#### [PROBLEM STATEMENT]
Gather every line from the entries below that includes "Choose".

---*---

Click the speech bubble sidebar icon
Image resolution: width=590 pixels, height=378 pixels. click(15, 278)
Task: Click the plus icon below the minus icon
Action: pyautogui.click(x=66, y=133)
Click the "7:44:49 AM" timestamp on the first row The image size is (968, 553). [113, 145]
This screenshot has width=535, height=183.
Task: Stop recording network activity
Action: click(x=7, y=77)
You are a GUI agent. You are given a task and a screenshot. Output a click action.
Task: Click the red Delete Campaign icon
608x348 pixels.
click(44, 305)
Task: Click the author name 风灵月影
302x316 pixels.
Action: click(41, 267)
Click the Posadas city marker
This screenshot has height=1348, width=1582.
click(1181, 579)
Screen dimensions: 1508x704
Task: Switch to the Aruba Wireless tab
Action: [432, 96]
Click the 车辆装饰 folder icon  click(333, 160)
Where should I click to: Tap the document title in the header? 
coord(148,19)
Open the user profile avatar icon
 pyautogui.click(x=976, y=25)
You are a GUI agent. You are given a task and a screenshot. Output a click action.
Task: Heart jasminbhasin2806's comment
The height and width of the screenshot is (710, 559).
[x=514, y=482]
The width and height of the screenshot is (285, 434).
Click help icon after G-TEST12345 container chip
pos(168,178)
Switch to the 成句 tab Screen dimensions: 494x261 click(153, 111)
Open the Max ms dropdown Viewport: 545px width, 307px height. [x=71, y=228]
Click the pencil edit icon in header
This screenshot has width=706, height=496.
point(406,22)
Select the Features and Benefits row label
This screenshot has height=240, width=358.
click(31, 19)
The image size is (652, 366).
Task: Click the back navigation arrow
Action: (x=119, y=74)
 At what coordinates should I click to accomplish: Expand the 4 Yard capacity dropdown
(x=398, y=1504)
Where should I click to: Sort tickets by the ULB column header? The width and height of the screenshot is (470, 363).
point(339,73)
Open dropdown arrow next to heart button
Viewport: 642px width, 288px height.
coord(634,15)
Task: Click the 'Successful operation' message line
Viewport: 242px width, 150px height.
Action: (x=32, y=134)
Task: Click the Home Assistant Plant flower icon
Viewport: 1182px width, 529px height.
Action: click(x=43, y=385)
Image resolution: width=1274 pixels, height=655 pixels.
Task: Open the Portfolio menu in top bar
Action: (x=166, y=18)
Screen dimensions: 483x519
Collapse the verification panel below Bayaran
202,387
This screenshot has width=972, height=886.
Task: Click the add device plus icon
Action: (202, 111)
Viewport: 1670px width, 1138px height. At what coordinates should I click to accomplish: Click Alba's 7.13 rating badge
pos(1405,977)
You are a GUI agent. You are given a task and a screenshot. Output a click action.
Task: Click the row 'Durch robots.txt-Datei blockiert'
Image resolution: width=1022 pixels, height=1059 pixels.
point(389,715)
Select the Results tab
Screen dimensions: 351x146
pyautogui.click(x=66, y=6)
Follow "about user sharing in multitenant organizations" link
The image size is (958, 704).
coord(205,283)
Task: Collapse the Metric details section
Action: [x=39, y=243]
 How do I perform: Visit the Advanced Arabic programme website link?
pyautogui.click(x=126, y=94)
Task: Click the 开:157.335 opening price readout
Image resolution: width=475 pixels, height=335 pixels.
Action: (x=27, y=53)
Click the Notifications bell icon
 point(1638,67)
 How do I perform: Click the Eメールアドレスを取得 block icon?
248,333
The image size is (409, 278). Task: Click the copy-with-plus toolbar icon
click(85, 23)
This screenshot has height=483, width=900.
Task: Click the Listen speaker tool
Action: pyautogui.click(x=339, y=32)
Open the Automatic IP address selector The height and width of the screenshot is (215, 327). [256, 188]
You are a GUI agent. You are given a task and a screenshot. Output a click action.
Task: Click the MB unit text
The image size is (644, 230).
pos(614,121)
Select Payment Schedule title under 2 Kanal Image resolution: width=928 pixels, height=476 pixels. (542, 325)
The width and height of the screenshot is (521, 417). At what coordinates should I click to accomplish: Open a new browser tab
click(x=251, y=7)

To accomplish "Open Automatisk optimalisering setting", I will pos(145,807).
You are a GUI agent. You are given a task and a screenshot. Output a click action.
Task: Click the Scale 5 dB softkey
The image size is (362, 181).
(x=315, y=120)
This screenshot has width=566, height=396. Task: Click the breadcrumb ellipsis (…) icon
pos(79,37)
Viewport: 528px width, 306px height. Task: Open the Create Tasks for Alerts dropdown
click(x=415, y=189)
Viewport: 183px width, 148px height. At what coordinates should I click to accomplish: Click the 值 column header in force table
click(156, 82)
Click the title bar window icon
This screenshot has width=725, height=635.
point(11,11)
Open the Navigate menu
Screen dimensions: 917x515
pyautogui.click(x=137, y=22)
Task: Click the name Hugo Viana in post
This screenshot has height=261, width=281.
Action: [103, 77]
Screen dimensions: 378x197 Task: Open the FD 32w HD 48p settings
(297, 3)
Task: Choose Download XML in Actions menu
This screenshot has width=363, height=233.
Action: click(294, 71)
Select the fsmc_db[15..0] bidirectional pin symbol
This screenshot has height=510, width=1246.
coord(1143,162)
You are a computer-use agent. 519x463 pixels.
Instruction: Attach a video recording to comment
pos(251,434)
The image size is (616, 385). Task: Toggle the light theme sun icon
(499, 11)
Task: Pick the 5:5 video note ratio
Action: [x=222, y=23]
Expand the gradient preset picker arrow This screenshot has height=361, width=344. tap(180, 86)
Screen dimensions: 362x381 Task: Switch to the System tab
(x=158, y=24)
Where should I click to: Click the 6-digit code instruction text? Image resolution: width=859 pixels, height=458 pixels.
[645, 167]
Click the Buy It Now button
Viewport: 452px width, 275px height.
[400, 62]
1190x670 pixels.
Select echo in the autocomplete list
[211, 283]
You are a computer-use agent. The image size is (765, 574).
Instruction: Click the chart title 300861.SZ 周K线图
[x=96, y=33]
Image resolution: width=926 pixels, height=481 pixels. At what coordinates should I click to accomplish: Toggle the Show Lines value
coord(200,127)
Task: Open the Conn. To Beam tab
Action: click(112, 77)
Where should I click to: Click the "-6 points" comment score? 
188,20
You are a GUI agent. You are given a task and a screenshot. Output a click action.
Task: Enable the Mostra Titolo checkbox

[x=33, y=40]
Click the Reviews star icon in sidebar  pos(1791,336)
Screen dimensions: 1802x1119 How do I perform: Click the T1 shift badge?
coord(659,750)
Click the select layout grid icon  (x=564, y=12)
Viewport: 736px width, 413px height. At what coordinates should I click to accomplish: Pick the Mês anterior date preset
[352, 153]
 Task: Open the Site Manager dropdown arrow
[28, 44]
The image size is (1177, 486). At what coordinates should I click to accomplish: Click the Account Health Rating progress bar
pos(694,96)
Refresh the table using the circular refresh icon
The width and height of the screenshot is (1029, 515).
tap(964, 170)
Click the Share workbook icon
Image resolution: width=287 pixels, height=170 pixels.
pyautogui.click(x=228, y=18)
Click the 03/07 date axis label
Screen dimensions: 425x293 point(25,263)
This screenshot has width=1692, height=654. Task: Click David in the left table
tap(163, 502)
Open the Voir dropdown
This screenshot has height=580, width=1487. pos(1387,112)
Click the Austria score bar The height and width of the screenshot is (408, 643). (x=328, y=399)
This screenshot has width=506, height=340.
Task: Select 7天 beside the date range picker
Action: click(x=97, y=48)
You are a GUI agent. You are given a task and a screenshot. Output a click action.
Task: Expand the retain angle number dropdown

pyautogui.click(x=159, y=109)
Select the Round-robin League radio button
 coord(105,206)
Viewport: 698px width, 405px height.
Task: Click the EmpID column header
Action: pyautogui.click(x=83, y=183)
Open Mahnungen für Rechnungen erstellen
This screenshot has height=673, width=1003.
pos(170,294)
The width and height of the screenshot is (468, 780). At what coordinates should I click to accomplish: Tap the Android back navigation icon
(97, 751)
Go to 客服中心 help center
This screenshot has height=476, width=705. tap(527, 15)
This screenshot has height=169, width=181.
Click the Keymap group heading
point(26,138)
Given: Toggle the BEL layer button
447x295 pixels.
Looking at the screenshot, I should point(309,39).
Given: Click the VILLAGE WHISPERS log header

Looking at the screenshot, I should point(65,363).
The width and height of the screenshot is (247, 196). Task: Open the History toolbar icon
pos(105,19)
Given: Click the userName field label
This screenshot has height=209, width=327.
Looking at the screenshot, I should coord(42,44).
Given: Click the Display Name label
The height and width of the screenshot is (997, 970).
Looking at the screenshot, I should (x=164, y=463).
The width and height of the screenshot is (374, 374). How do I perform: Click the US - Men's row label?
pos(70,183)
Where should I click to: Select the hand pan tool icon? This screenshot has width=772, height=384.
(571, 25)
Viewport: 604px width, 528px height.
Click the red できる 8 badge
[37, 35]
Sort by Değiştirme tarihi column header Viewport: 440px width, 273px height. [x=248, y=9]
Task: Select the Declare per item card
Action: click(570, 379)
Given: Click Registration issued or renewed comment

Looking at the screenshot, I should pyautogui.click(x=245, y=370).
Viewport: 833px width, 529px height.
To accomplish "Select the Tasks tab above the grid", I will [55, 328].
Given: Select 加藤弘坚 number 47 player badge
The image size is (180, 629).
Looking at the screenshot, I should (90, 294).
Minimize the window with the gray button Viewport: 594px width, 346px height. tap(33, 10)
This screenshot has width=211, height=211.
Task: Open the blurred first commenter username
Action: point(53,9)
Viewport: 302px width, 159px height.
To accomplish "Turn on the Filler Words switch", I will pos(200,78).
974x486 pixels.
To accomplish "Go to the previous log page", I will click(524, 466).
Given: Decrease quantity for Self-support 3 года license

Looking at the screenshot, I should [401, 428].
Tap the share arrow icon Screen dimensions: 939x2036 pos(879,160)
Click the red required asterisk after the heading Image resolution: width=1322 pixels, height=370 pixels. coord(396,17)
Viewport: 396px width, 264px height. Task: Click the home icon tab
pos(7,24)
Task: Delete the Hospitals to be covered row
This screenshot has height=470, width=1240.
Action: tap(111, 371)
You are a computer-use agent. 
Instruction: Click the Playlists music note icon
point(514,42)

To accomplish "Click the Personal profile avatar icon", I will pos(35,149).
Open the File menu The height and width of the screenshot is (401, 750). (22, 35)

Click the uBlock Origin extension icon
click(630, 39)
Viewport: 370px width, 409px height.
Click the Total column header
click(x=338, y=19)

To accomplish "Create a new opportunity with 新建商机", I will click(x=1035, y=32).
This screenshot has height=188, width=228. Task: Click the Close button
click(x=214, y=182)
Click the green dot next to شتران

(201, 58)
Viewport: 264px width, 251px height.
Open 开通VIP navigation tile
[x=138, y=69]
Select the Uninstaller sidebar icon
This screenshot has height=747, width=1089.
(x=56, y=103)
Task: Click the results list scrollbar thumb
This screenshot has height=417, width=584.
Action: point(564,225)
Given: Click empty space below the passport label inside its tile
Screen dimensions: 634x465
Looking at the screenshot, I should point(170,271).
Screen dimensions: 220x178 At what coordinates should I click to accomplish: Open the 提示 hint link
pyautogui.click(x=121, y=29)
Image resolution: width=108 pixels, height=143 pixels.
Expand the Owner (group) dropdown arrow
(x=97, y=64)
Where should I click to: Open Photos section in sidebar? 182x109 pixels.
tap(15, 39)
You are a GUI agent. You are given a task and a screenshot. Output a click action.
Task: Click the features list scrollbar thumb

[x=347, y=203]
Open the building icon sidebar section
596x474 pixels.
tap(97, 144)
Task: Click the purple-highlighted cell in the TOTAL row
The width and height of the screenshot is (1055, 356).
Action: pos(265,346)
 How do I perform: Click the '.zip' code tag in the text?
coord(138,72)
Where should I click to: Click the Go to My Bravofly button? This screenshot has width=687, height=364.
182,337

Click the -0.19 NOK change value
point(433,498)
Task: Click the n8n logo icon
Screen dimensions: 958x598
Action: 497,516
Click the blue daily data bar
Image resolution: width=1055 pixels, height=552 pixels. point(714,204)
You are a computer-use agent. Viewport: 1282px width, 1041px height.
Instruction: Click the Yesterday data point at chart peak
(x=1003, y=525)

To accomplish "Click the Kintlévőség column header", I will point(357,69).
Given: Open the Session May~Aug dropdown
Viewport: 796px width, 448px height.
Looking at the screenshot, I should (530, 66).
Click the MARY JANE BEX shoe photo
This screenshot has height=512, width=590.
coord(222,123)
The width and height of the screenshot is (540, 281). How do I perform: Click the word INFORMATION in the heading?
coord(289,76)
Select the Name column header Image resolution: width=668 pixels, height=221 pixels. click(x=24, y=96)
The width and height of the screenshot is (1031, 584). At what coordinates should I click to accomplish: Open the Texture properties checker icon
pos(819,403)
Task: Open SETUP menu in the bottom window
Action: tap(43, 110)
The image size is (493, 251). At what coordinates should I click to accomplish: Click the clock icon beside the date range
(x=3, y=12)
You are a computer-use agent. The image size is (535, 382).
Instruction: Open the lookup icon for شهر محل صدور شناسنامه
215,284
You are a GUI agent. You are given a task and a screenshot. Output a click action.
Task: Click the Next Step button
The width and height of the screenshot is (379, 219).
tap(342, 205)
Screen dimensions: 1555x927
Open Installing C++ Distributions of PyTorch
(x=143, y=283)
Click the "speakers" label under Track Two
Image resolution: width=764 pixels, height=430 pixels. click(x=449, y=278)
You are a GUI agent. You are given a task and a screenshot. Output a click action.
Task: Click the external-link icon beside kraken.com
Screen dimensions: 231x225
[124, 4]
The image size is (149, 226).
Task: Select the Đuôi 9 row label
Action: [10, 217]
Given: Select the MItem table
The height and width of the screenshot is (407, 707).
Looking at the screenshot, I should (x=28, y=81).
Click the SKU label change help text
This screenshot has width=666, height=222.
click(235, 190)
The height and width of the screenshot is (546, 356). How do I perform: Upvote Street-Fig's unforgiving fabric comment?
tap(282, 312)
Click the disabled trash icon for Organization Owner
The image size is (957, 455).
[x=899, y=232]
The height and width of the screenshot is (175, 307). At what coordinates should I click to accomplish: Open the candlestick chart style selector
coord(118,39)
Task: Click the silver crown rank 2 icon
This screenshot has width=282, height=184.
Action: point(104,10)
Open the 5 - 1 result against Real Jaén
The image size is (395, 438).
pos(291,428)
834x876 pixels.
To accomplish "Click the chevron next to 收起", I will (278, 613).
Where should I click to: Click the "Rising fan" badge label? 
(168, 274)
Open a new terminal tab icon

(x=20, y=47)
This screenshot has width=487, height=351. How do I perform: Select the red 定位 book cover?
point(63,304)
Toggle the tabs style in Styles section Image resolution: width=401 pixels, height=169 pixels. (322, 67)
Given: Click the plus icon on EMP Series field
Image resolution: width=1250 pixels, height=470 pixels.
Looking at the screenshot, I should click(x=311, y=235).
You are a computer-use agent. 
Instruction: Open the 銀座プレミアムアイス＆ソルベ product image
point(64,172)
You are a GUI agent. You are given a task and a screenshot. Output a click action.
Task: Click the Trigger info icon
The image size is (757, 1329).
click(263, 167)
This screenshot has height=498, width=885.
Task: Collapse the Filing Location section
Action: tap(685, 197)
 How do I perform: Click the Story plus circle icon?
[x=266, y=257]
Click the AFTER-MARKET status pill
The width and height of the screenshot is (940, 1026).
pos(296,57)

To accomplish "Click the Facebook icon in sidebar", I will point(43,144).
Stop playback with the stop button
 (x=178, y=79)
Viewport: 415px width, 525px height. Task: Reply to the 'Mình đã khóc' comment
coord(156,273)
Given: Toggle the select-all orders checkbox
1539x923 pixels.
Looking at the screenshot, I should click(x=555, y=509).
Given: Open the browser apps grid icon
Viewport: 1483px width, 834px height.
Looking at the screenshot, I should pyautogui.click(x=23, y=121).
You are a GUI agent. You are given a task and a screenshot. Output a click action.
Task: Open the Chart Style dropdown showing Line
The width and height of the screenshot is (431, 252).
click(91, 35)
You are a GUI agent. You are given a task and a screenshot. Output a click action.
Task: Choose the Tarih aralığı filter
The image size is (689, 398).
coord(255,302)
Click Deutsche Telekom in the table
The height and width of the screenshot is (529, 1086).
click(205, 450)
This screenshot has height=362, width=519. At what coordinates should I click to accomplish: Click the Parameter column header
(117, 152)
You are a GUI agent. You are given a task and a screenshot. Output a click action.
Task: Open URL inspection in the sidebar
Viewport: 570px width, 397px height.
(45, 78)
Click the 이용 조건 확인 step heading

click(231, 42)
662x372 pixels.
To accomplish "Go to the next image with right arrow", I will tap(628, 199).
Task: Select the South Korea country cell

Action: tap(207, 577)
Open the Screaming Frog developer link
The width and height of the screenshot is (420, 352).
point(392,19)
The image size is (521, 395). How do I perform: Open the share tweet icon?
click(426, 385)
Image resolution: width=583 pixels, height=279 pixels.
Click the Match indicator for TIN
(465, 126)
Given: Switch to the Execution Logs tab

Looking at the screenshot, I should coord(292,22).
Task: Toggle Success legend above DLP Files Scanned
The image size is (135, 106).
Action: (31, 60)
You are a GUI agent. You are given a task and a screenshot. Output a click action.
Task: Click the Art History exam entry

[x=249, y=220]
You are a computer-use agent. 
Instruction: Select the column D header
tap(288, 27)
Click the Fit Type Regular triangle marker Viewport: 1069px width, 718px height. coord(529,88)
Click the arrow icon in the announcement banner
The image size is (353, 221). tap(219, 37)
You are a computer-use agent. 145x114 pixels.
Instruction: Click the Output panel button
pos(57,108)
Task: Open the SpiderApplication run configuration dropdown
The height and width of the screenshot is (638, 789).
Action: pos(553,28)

---*---

#### [WORKED SOLUTION]
Task: Choose Download XML in Actions menu
Task: Choose the Tarih aralığı filter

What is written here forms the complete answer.